The watch in question; a Rolex Day-Date automatic reference 1831 with Khanjar dial and housed within a solid platinum case. Interestingly the case is not the standard Day-Date Oyster, but in fact shares the same design as the automatic 1530, 1630 and Oysterquartz references. These watches are known, and indeed have appeared at auction in the past achieving fantastic results. However at this time, all known examples being individually numbered on the case back, it was suggested that these were in fact limited to only 8 pieces. The present lot however, its case number serially coinciding with its predecessors, is individually numbered No. 9 - in the same manner as the previously known examples.

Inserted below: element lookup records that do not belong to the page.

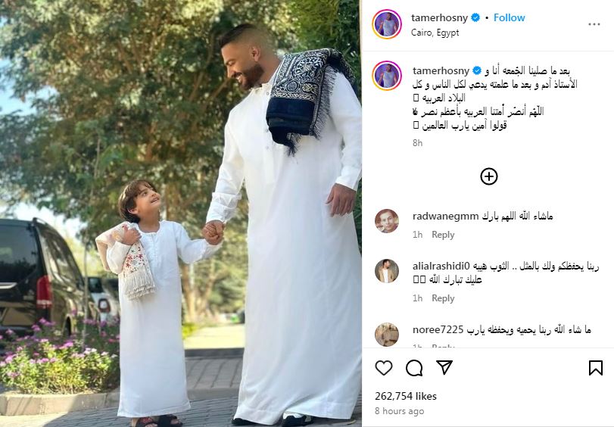The width and height of the screenshot is (614, 427).
Task: Open Cairo, Egypt location link
Action: pos(435,33)
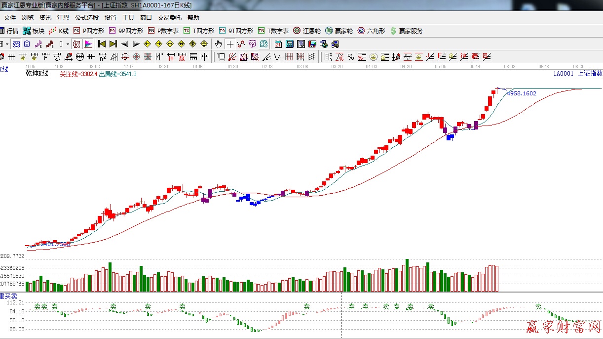The width and height of the screenshot is (603, 339).
Task: Open the 公式选股 menu dropdown
Action: 86,18
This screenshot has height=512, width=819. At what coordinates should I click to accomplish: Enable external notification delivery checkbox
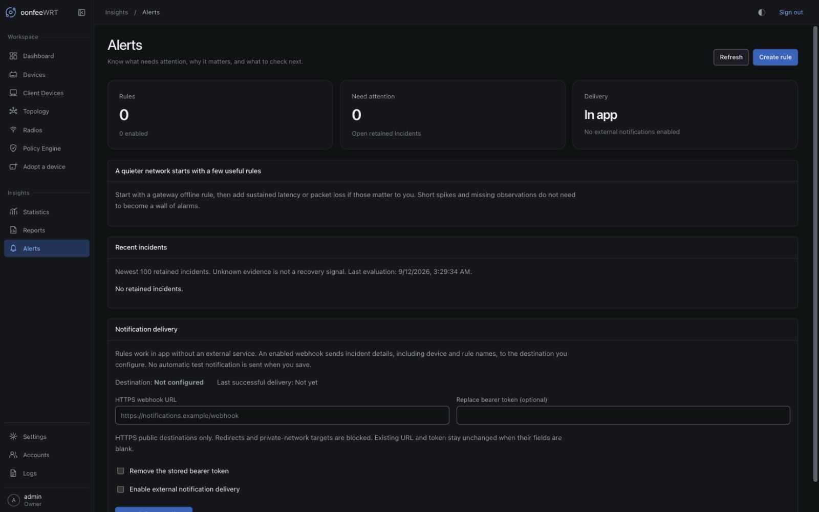tap(121, 489)
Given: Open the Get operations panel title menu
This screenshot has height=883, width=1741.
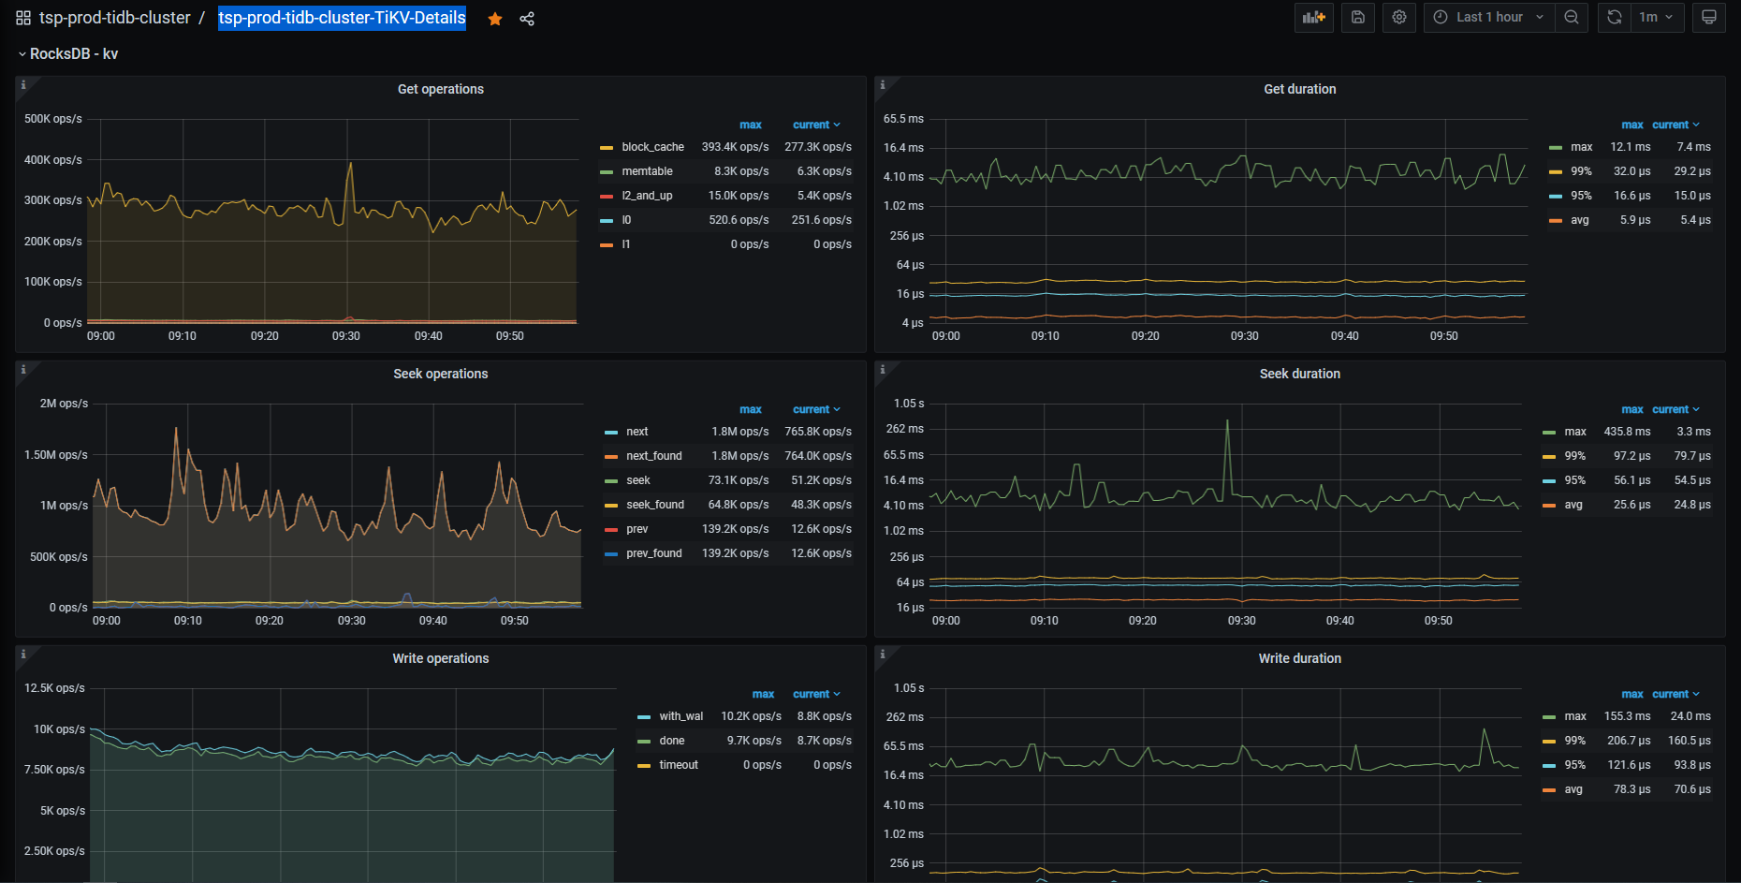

This example may also represent a departure from current understanding that the series was produced by Rolex at the request of the Shah of Iran. These watches, one through eight, feature stellar dials; so how, then, does the watch above come to bear the emblem of the Sultanate of Oman? This is a question particularly difficult to answer and perhaps may remain a mystery. However through the current owner Sotheby’s has learnt that the watch may have been gifted in the late 70s by Sultan Qaboos bin Saïd of Oman to the first Premier of Djibouti upon gaining its independence from France. The watch was then gifted by Premier Assan Gouled to the family of the present owner.
It has become clear also that the Platinum bracelet was unfortunately sold at some point in the watch’s history. However for the new owner of this exceptional timepiece Sotheby’s has especially commissioned the production of stainless steel end links, now fitted, allowing the watch to be worn on a leather strap.